UnGibberish From Bank of England Governor

Charlie Rose recently hosted the American-accented, Canadian citizen Bank of England Governor, Mark Carney. He was diplomatic and reserved as you’d expect, but much more straightforward than we’re accustomed to with U.S. Fed chairs, especially the so-called Maestro.

If you’re interested in macro and big picture economic policy, I think it’s worth watching and listening. I think it’s better than time spent on so many Op Eds and talking head perspectives.

The most important thing I heard concerned asset prices. Though he never used the “B” word, he made it amply clear that the BofE thought British housing prices were high and that they would take macroprudential measures to curtail untethered price increases.

In the wake of the recent financial crisis I thought the Fed would finally acknowledge the need to consider asset price bubbles. Experience thus far has not borne that out. It’s an important topic, especially if you think asset price bubbles are disruptive to output and redistributive upward (wealth-concentrating).

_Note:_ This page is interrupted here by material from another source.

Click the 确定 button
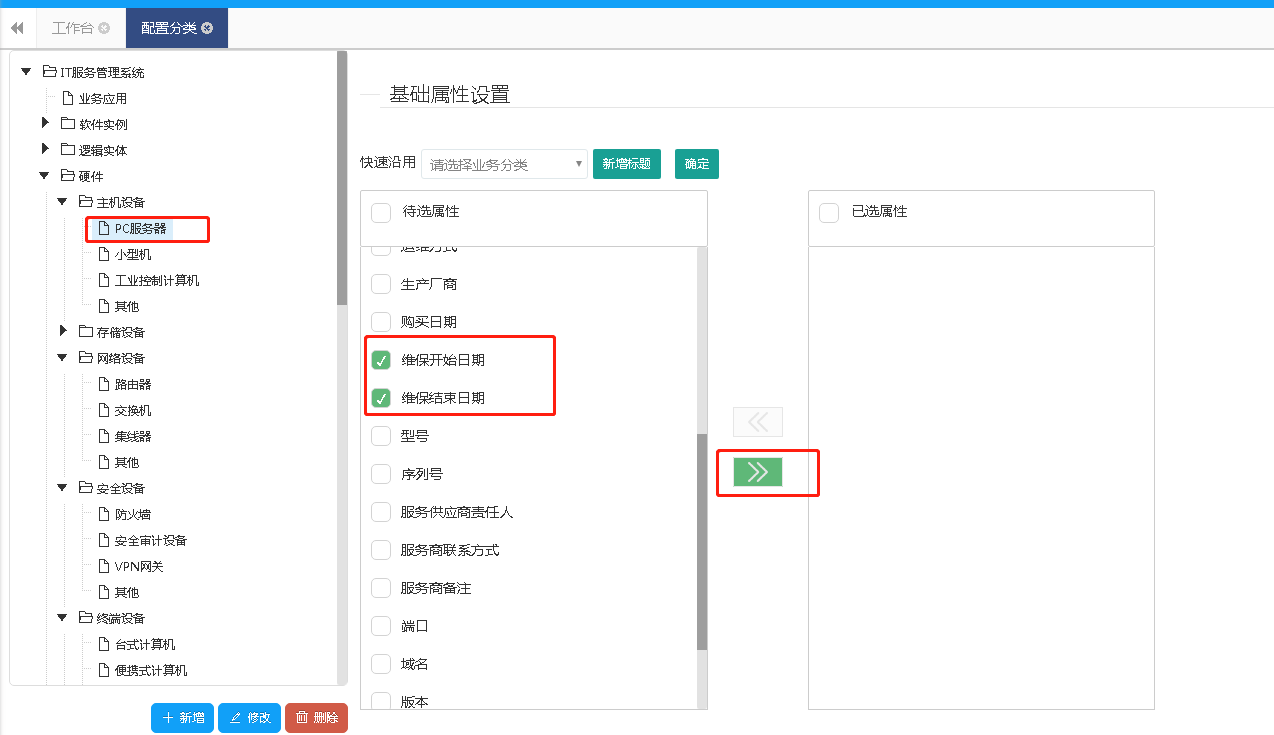Screen dimensions: 1274x735 coord(696,163)
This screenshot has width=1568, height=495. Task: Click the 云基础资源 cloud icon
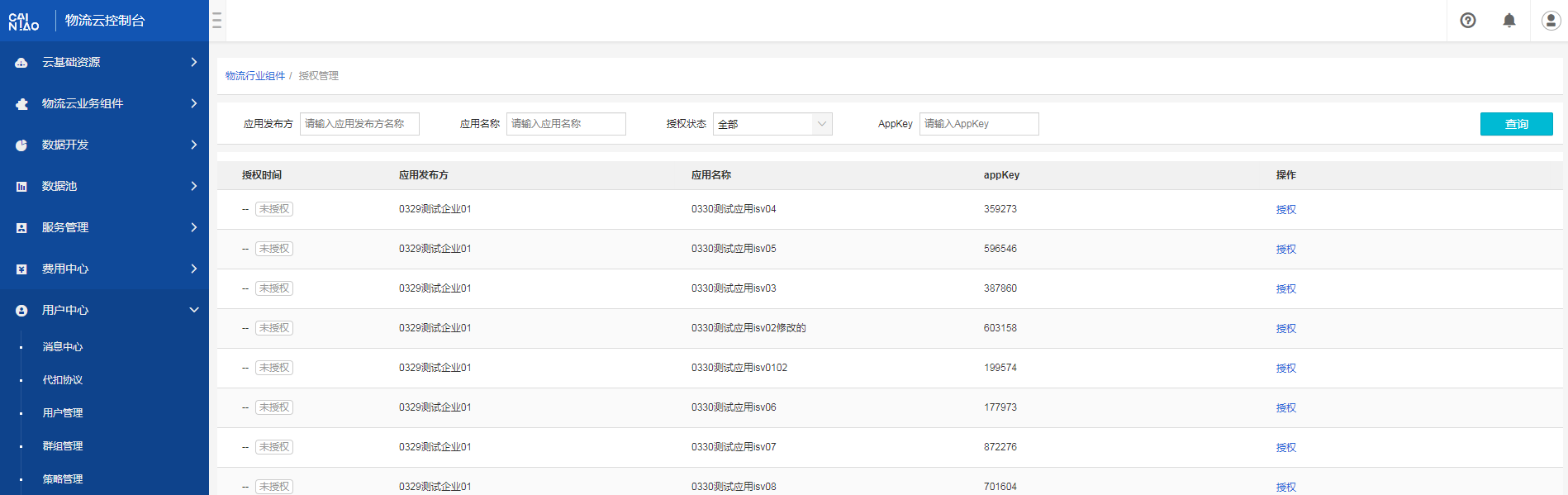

There are sensible measures that can be taken to direct low real rates toward the real economy while reducing the impact on asset prices. Mortgage underwriting standards and margin requirements come to mind. Yet the U.S. Fed and other agencies seem bent on supporting the prices of assets in order to shore up bank balance sheets and provide profitable collateral for other financial sector intermediaries.

Also, he stresses that monetary policy can be useful in extreme circumstances that that it is the difficult, fundamental policies regarding education, infrastructure, trade and financial regulation that matter in the end – “bigger, tougher issues that you can’t distill into a  soundbite… that you have to execute year after year after year”.

Anyway, I think Carney does a great job of describing the global macro issues and the interaction of monetary policy, fiscal policy, and regulation. He covers some important ground if you listen attentively.

Note: Rose assumes the audience has the requisite background to understand the interview. The discussion goes straight into things without stopping to explain background, terminology, and underlying frameworks.